### Page excerpt

=-=-=

Starting point is 00:21:10 And what are those tools like by B right now? I mean, we have a bunch of tools that we've created, headless file explorer, headless terminal, headless Git client, Headless IDE. So we have more and more of these things that we're adding inside of there. The most interesting one that people use a lot is the Git client, mostly because we obfuscate the authorization from the agent. So the agent can't sort of like sort of hack into your GitHub.

Starting point is 00:21:35 I mean, hacking. It has access anyway. But like it cannot do things that it's not allowed to do. And it makes their lives so much easier. So that's been something that people have been using quite a bit outside of just the headless terminal, which is like probably the most used one. But that sort of that is expected just because they're like installing dependencies or doing things like that.

Starting point is 00:21:53 So just having these tools inside and around. And when I think about tools, to be clear, I don't know if this comes off, is like when you buy a new Mac or Windows or whatever, you have a bunch of tools inside it, right? You have like Office and a browser and all these things. And so we do that same thing for agents headless. So I think we're more akin to creating a MacBook for agents than we are just like, here's a VM. Because it's not just like CPU and RAM. It is the full sort of experience of like turning it on, being stateful.

Starting point is 00:22:22 Here's tools that come in. You can obviously add your own tools, but all these things are in there. And it does come pre-packaged with, like, the UI desktop, the headless desktop, the browser, the browser headless. It comes with all these things right away. And so you as an agent builder, as a human building this software, have less things to build on your own. Plus, your agent gets to its task faster with less steps, less cost X windows, less tokens, which means it breaks less in general. And so that's some of the reasons why people do that. And we look at these, we have like enterprise clients, but we try to.

Starting point is 00:22:56 talk a lot to like the YC type company. So it doesn't necessarily have to be YC, but like these up-and-comers, because those guys, kids are on the cutting edge. Like they're the ones like, oh, I need this new thing, guys. Can you build this for me? And so that's what we try to do as much possible. It's super incredible. I mean, it's quite the pivot and, I mean, super needed.

=-=-=

### Recorded data
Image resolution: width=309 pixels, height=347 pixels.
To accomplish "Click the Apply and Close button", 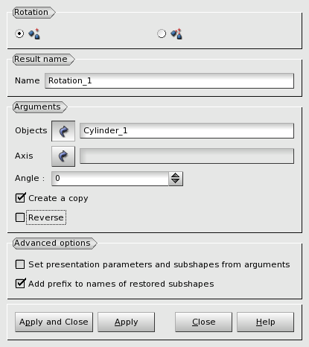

=-=-=

### Task brief
Answer from the transcript excerpt:
(a) Which tool do people use a lot because the authorization is obfuscated from the agent?
(b) Which tool is described as probably the most used one?
(c) What type of company does the speaker say they try to talk to a lot?

### Solved exercise
(a) The Git client.
(b) The headless terminal.
(c) The YC type company, meaning up-and-comers.